Fibertel, el tercer mayor operador de internet de Argentina, acusó este domingo al Gobierno de inducir "al engaño" y e insistió en que es "arbitraria" la reciente decisión del Ejecutivo de declarar la caducidad de su licencia.
El Gobierno induce "al engaño al señalar a posibles proveedores alternativos, muchos de los cuales resultan inexistentes, otros no operan en internet y la gran mayoría son subsidiarias de las grandes telefónicas", sostiene la compañía del Grupo Clarín, el mayor conglomerado multimedia del país, en una nota publicada este domingo.
El ministro argentino de Planificación, Julio de Vido, aseguró este sábado que "hay más de 400 empresas en condiciones de prestar servicios similares a los de Fibertel" y consideró, además, que "hay alternativas para elegir menores precios y la misma o mejor calidad".

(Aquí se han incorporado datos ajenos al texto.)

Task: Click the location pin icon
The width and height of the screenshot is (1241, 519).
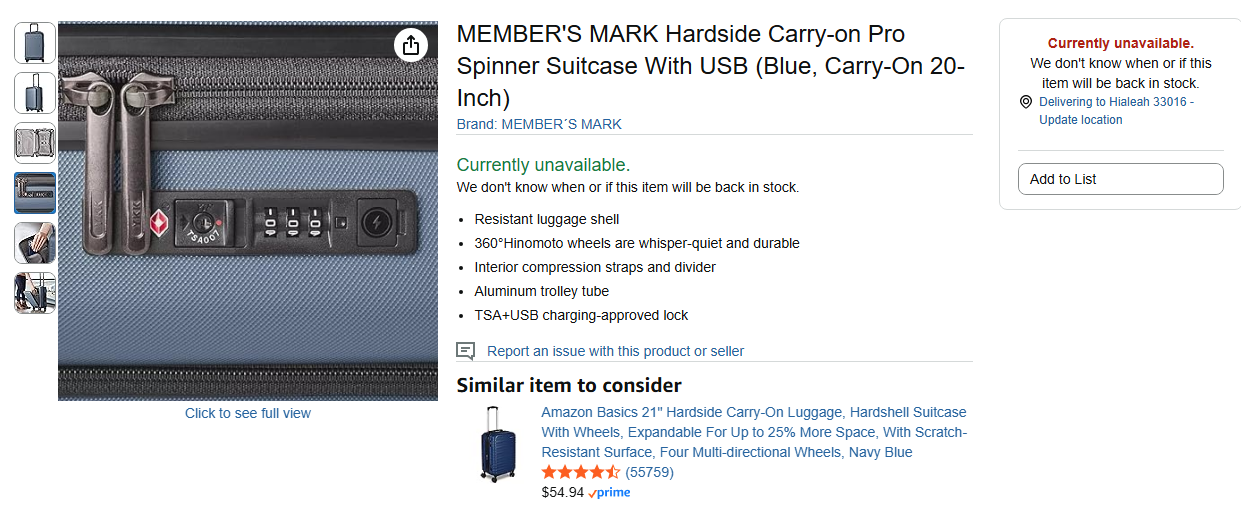Action: [x=1026, y=102]
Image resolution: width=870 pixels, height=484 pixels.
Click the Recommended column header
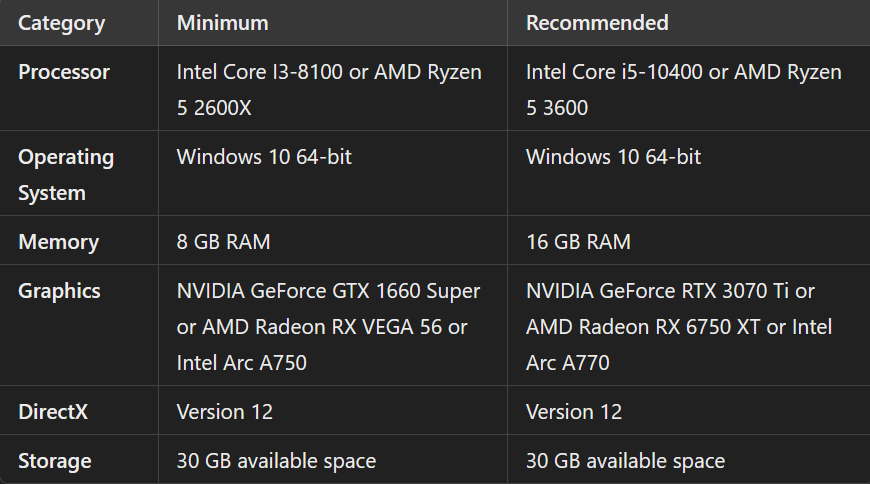pyautogui.click(x=597, y=23)
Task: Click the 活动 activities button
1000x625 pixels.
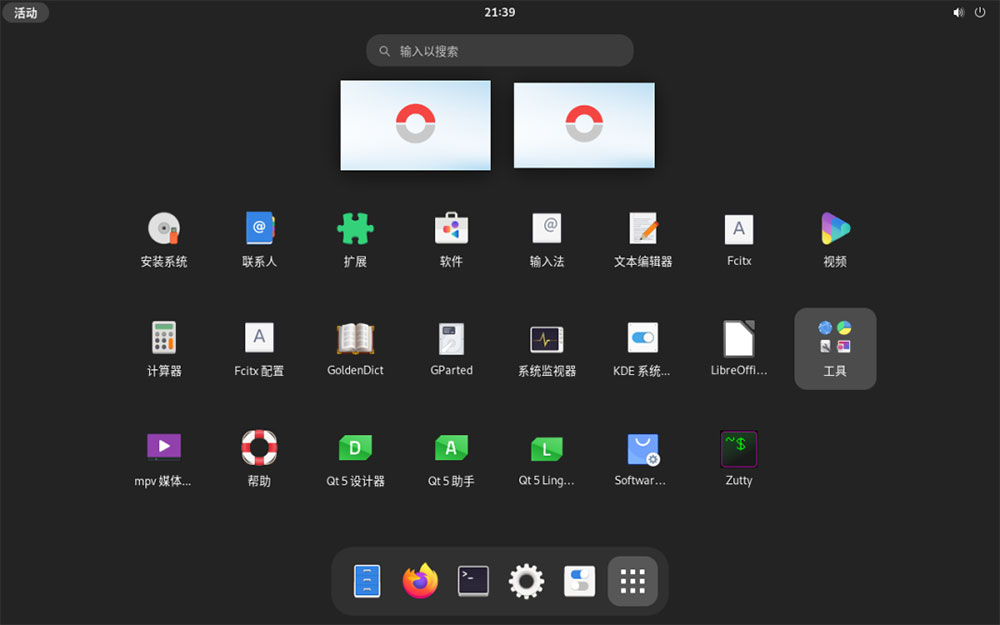Action: (26, 12)
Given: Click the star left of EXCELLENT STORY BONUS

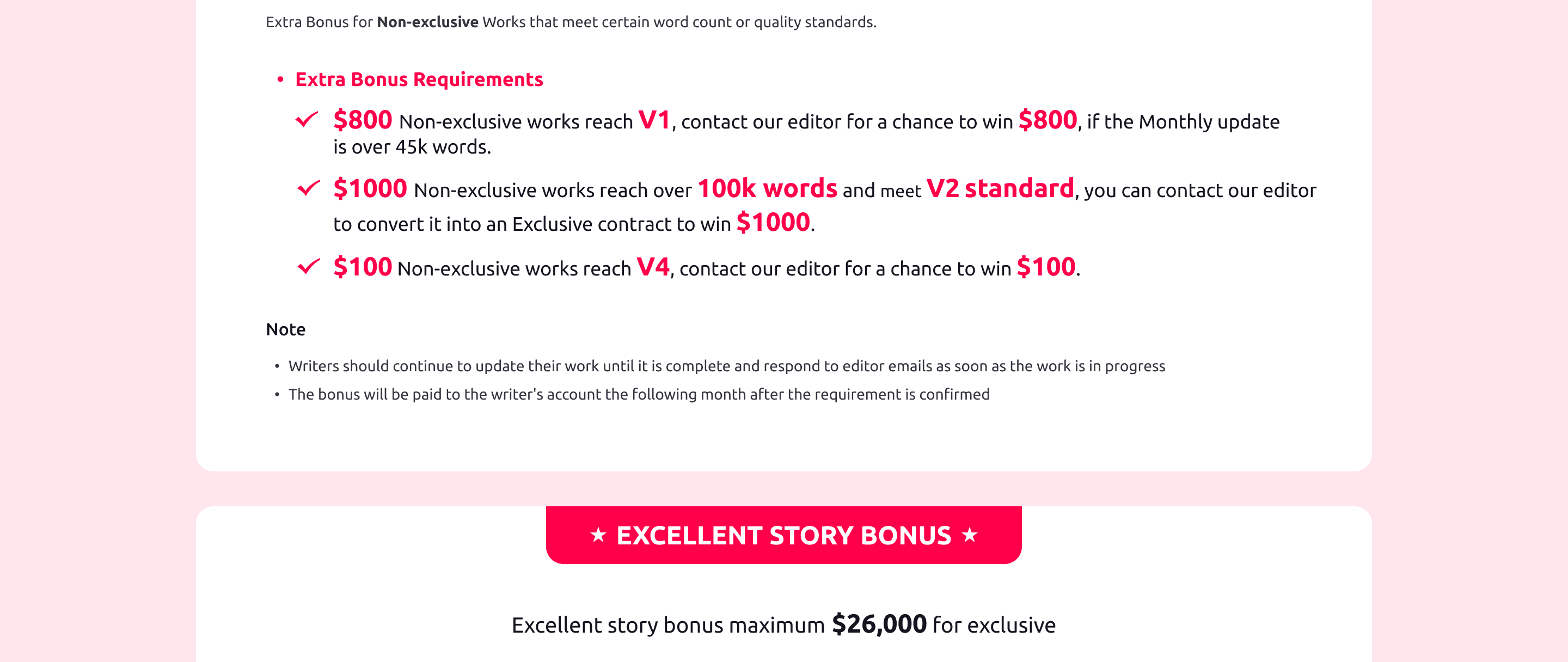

Resulta "grave" que el Gobierno "señale que otras empresas son capaces de absorber 1.100.000 clientes que hoy están satisfactoriamente atendidos a través de Cablevisión-Fibertel", advierte la operadora.
"Esto no sólo es imposible técnicamente sino que no existen en el mercado redes alternativas con estándares de calidad y anchos de banda comparables a los de Cablevisión-Fibertel", añade.
La empresa afirmó en la nota publicada en los principales diarios que "es legal", que "continuará brindando el servicio de internet en todo el país" y que la medida del Gobierno de Cristina Fernández "afecta la libertad de elección de los consumidores y cercena" derechos.
Por su parte, De Vido aseguró en declaraciones radiales que el "Estado busca proteger a los usuarios" con la caducidad de la licencia de la compañía, que "brinda servicios en 135 localidades" del país, dijo.
"Ahora hay 90 días hábiles desde el dictado de la resolución (para optar por otras empresas). Igualmente nosotros vamos a explicarle al juez que es un tiempo referencial" y que "si es necesario hacer alguna modificación para proteger al usuario, haremos lo que al usuario le convenga", añadió el ministro.
El juez federal de Mar del Plata Alfredo López ordenó el pasado viernes "garantizar el servicio de internet a abonados de Fibertel" y asegurar la continuidad del servicio "en iguales condiciones" hasta tanto "el Estado Nacional provea la prestación de similar servicio con los nuevos proveedores".
"El fallo no cuestiona la resolución. Sólo está pidiendo que en diez días le informemos qué medida vamos a adoptar para instrumentar lo que él ordena en su medida cautelar", evaluó De Vido.
La Defensoría del Pueblo de Argentina también resolvió intervenir en la problemática que se ha producido por la caducidad de la licencia de Fibertel, anunciada por el Gobierno hace diez días.
Según ha argumentado el Gobierno, Fibertel traspasó "unilateralmente" y "sin la debida autorización previa" sus servicios a Cablevisión, cuando se fusionaron ambas empresas controladas por el grupo de medios Clarín.
En Argentina hay unos cuatro millones de abonados a servicios de internet, el 38% de ellos clientes de banda ancha, según consultoras del sector de telecomunicaciones.
Además de Fibertel, las otras dos grandes operadoras de internet en el país son Speedy, controlada por Telefónica de Argentina, del español grupo Telefónica, y Arnet, subsidiaria de Telecom Argentina, en manos de una sociedad participada por Telecom Italia y el consorcio argentino Werthein.